Avec Ce qu’un patron peut faire. Une sociologie politique des patronats, Michel Offerlé, professeur de science politique émérite à l’École normale supérieure, poursuit la vaste enquête entamée il y a plus de dix ans sur le patronat français [1]. Ce nouvel opus comble un manque dans le paysage des études sociologiques consacrées aux dirigeants d’entreprise : celui d’offrir un panorama très complet des rapports ordinaires des patrons à la politique et plus largement à l’espace public. Objet de tous les fantasmes, l’action du patronat sur la société a souvent été construite comme l’expression d’une classe consciente de ses intérêts et cohérente dans ses modes d’actions. Michel Offerlé prend ici le contre-pied de cette vision holiste en s’intéressant à ce que les patrons peuvent faire en politique, non pas de manière collective, mais à titre individuel. L’auteur se méfie, en effet, des grandes entités agissantes (p. 18) et préfère étudier les patrons dans la singularité de leur rapport à la vie sociale, revendiquant une acception extensive du mot patron : « les artisans, les chefs d’entreprise, les entrepreneurs, les managers, les dirigeants » (p. 14).

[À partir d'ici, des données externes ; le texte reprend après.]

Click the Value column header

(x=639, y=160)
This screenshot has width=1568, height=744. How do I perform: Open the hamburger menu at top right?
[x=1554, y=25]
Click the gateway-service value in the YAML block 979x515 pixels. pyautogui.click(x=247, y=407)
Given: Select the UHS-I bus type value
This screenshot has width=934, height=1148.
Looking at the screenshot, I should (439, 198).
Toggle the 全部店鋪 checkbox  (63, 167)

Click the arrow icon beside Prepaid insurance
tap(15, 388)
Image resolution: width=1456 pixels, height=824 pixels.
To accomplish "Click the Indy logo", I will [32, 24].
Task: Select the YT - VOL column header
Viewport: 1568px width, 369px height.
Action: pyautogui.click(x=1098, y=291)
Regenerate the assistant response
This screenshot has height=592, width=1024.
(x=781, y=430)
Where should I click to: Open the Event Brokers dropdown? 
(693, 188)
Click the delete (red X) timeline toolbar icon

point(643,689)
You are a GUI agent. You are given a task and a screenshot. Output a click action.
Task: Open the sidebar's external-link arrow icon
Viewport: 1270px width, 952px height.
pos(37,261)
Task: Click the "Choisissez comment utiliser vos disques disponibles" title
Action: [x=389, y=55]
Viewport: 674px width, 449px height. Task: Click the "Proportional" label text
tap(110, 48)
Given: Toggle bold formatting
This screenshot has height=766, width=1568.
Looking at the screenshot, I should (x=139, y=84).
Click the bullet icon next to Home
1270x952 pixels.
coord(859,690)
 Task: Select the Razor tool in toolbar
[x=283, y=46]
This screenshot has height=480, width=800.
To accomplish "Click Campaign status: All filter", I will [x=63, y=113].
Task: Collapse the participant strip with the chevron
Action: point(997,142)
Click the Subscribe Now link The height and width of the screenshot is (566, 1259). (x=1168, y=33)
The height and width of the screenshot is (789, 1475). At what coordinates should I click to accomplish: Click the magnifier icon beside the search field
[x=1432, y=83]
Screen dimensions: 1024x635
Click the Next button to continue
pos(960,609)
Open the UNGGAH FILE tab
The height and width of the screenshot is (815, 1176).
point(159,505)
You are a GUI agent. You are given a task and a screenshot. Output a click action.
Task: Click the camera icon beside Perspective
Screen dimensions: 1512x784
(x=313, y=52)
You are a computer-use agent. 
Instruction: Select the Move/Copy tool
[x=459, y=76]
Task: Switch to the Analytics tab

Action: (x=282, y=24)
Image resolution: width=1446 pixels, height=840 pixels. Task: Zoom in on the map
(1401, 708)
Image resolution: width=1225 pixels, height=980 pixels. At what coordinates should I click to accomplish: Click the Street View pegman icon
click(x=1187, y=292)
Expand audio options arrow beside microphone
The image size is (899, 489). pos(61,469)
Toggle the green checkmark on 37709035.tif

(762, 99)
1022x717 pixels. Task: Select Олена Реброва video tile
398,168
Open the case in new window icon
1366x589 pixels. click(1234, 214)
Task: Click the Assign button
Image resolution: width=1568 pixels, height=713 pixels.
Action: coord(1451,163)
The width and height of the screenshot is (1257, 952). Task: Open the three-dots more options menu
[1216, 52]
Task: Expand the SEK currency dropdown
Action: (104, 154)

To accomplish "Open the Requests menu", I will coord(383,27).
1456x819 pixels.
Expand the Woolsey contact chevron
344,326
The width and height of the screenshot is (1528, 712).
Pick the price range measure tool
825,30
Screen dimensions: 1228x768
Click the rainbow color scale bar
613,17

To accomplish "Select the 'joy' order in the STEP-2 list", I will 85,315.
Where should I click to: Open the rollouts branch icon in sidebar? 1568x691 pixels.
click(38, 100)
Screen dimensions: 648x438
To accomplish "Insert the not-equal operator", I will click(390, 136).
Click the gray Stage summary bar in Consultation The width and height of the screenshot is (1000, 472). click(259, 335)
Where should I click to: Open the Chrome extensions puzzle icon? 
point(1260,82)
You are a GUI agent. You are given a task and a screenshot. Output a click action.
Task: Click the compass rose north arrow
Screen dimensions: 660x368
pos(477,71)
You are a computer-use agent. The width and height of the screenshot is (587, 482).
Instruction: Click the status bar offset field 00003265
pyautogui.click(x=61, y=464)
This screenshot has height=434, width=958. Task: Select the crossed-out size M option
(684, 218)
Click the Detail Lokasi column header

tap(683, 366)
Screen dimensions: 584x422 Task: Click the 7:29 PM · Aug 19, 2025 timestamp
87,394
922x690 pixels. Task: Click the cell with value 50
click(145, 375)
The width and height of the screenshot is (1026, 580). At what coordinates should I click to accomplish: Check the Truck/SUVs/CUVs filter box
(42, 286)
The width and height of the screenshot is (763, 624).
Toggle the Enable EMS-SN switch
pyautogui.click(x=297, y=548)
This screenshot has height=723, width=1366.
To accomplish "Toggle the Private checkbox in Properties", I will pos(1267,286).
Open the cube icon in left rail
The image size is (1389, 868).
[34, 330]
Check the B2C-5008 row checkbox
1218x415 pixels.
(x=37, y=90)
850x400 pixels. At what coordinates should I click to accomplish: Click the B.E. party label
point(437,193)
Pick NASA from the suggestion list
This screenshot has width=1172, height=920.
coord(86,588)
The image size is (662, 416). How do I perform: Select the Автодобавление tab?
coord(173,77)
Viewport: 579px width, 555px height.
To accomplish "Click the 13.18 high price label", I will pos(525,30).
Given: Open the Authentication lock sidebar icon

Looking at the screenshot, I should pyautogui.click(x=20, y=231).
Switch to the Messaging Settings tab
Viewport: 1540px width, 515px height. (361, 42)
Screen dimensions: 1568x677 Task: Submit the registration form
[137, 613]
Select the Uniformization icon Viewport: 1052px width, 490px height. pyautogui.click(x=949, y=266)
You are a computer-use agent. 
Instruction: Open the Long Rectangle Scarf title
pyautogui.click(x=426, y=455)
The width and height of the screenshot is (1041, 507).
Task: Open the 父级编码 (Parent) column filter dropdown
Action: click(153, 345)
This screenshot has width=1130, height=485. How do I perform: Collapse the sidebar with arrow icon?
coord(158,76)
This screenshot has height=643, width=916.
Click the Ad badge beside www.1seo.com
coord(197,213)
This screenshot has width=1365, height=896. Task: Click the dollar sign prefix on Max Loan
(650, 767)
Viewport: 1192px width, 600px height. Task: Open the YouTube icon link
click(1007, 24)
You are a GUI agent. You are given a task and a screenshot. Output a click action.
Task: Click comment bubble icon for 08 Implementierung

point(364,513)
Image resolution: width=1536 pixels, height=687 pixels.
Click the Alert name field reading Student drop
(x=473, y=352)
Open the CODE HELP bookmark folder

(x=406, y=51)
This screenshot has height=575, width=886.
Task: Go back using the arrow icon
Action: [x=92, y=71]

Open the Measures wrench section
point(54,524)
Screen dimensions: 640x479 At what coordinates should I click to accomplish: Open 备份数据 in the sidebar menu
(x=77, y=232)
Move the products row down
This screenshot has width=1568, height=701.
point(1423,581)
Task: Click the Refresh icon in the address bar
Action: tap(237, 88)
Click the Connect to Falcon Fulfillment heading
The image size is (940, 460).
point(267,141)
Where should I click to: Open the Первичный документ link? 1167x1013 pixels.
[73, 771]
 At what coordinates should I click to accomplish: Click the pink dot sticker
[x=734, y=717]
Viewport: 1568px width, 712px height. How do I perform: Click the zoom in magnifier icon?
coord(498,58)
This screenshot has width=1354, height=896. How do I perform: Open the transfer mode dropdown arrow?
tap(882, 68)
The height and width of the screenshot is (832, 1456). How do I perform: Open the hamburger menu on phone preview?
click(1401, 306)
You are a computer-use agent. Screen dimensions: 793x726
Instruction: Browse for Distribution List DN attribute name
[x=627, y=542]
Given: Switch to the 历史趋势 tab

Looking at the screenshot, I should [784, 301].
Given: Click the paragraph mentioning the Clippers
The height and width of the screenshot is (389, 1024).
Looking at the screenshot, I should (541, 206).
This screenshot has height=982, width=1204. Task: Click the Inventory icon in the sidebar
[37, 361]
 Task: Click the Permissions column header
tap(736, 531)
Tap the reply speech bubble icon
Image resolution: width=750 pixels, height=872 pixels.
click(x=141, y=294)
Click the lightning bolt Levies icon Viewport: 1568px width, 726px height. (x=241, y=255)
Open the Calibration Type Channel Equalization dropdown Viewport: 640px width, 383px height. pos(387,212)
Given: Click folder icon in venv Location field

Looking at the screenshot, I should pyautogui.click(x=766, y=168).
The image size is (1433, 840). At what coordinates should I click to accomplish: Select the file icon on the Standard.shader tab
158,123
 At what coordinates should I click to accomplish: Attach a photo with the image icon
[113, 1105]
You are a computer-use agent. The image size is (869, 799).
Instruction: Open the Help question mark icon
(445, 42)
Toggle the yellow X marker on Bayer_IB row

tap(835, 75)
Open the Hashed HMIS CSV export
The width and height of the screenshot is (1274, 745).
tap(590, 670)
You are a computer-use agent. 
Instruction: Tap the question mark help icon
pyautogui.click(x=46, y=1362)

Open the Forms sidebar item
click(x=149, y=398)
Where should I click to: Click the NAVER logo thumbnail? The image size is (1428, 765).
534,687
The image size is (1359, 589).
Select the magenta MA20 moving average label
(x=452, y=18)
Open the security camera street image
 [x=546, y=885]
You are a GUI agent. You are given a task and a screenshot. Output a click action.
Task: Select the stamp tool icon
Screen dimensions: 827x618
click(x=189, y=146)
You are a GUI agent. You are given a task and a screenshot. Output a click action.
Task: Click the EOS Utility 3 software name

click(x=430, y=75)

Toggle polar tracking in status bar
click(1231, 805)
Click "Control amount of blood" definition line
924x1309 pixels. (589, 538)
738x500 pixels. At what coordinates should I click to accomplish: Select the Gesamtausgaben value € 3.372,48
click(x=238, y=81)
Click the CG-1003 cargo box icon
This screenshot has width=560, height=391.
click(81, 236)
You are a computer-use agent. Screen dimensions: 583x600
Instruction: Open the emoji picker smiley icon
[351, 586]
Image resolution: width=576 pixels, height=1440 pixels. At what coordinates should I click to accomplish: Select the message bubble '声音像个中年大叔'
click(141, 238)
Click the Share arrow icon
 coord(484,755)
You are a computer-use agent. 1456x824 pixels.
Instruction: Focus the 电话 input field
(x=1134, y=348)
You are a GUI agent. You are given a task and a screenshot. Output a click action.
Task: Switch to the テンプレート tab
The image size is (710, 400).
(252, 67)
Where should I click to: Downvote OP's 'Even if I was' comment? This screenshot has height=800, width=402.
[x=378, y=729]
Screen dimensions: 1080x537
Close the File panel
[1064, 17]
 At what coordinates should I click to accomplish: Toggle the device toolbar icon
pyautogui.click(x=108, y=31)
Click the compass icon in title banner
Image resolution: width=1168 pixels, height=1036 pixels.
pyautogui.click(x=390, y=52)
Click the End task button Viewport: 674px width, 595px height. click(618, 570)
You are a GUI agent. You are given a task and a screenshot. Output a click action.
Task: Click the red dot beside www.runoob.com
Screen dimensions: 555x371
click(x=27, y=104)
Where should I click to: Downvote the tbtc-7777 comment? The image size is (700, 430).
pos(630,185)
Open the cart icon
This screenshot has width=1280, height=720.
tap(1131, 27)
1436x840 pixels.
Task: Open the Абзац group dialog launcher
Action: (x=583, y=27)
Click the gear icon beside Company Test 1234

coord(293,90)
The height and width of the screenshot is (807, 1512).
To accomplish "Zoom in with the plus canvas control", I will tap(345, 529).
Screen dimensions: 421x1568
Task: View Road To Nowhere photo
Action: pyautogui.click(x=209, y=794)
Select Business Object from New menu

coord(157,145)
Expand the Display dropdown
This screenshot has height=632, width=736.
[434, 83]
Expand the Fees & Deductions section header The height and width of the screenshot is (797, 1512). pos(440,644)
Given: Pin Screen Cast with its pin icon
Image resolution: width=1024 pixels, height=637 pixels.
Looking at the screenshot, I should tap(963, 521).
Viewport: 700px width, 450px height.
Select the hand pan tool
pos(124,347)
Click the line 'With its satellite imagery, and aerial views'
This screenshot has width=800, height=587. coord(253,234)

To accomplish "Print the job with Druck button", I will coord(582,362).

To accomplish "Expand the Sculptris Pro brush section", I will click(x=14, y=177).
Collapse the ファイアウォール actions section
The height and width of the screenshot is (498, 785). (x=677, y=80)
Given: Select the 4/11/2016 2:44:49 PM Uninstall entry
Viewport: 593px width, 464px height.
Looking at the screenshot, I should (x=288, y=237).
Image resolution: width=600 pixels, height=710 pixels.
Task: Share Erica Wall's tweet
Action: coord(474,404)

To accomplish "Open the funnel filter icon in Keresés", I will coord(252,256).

Le refus d’une définition préalable permet à Michel Offerlé de faire entrer dans son champ d’exploration tout ce que le sens commun entend par « patron », depuis le PDG d’une société anonyme cotée en bourse jusqu’au dirigeant de TPE en faillite, en passant par des patrons d’association, des permanents d’organisation patronale, voire des consultants ou des cadres supérieurs. Ces partis pris sont aussi la clef de sa méthodologie basée sur des entretiens éclectiques par lesquels sont données à voir, parfois de manière très intime, les représentations des acteurs.

Une enquête de terrain approfondie

Le matériau réuni par Michel Offerlé est considérable : 220 entretiens passés par l’auteur et presque autant de la part d’étudiants et de collègues qui lui ont été aimablement communiqués. Il faut ajouter à ce corpus, le dépouillement du courrier adressé au président de la République François Hollande, l’analyse des ouvrages écrits ou co-écrits par des patrons, ainsi que tout un ensemble de renseignements collectés dans la presse, les biographies autorisées ou non, jusqu’à un entretien réalisé auprès d’un inspecteur des impôts. Fort de 528 pages, l’ouvrage est une revue quasi exhaustive des types de rapport que les patrons entretiennent avec l’espace public au sens large et la vie politique en particulier : depuis les formes individuelles de contestation les plus radicales, tel que le suicide, jusqu’au mandat politique en passant par l’investissement dans les organisations patronales, la philanthropie, le vote, l’évasion fiscale, les rémunérations, le rapport à l’argent, les prises de paroles dans l’espace public, les engagements politiques et religieux, etc. Dans cet inventaire à la Prévert, il est parfois difficile de dégager une ligne directrice, d’autant plus que les patronats annoncés dans le titre ne sont pas clairement distingués dans l’analyse, mais esquissés de loin en loin par effet de contraste. On peut néanmoins distinguer trois grands temps dans cet ouvrage que recoupe, on y reviendra, un clivage structurant entre petits et grands patrons.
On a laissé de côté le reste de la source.